Task details:
Return every line between the line holding "Given: Open first row 便 dropdown WK6851" and the line holding "Open the Einstellungen", inclusive, reproduced verbatim.

━━━ Given entries

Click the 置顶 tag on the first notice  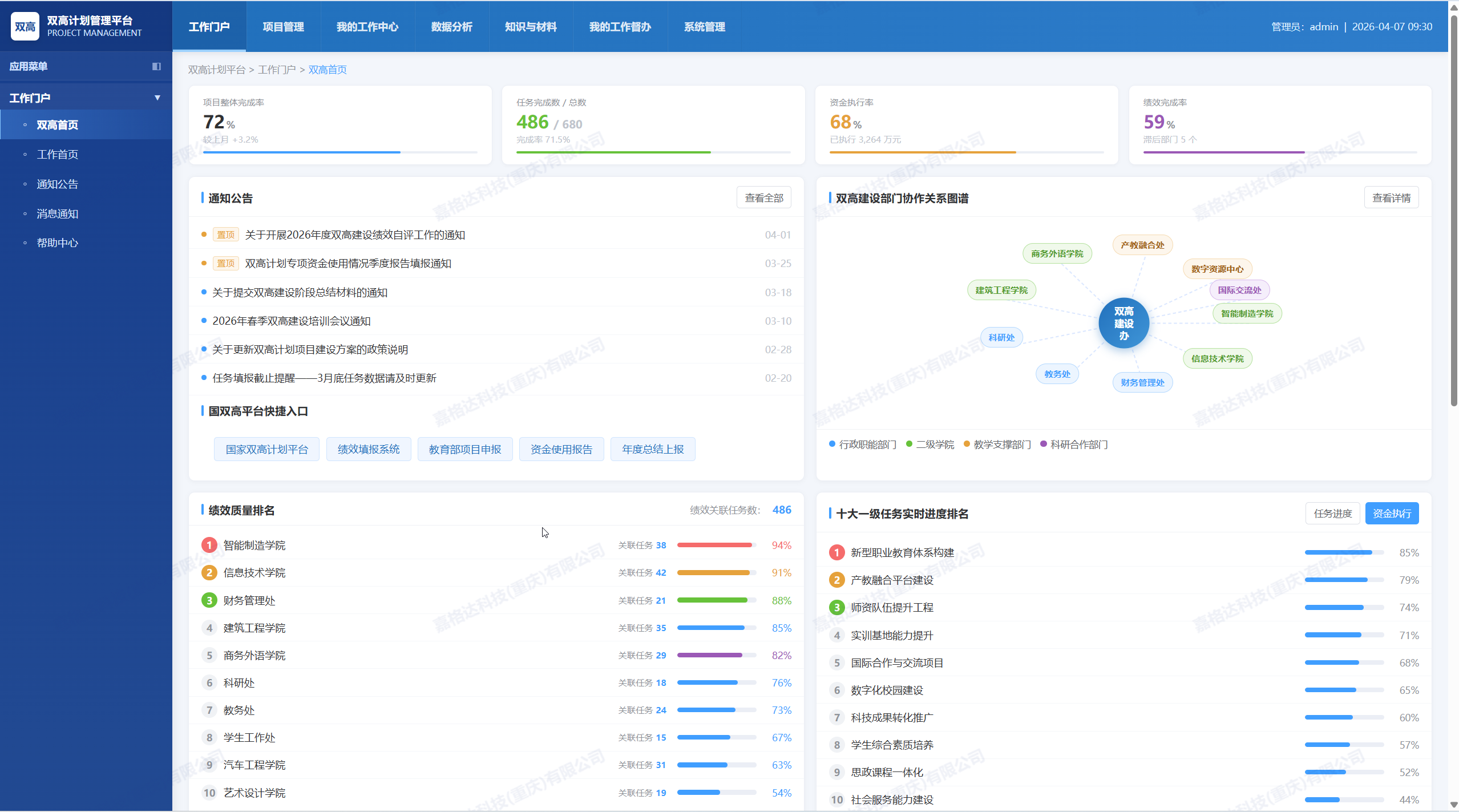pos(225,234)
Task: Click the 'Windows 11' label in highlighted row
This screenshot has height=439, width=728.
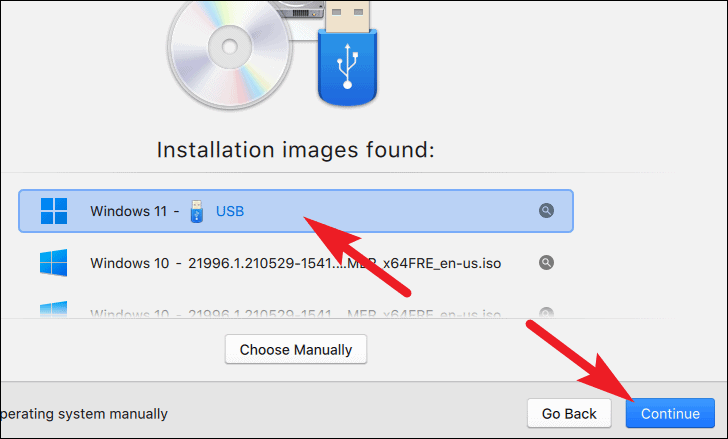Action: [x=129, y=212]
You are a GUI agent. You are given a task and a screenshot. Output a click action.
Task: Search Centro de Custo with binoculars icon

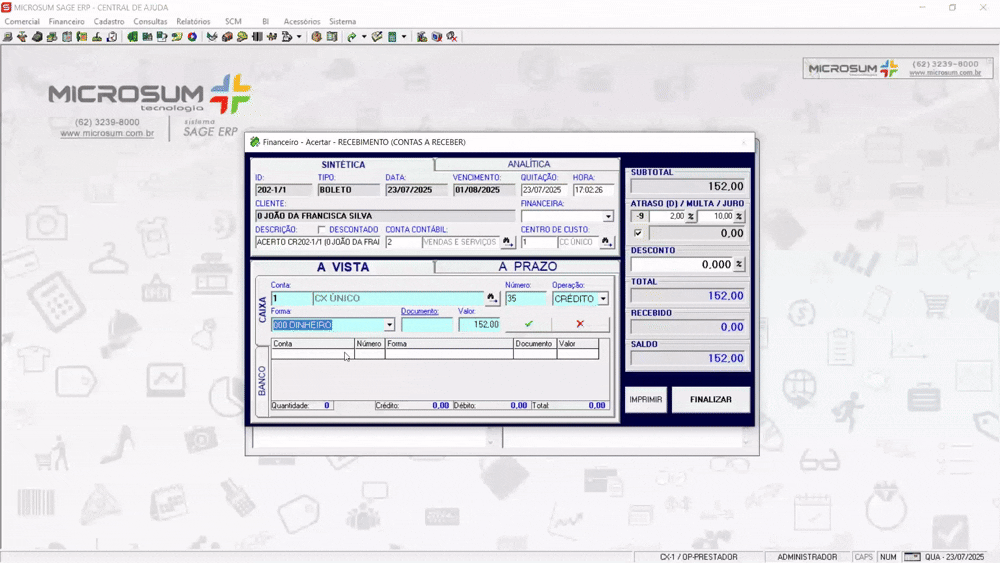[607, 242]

━━━━━━
━━━ Given entries

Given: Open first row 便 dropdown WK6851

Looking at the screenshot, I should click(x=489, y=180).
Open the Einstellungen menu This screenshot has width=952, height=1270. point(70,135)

━━━━━━
━━━ Given entries

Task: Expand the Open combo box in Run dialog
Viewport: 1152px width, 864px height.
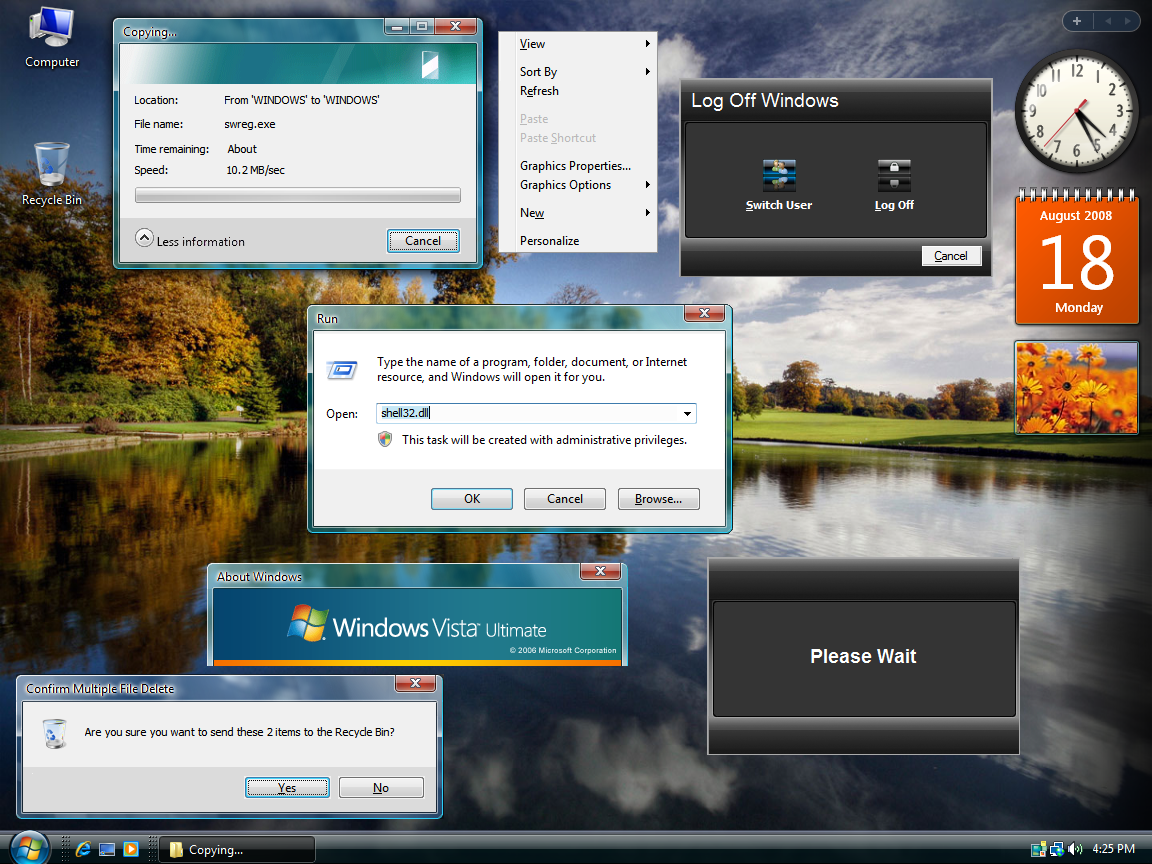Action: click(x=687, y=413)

━━━━━━

Response below:
Given: Open first row 便 dropdown WK6851

Looking at the screenshot, I should click(x=489, y=180).
Open the Einstellungen menu This screenshot has width=952, height=1270. point(70,135)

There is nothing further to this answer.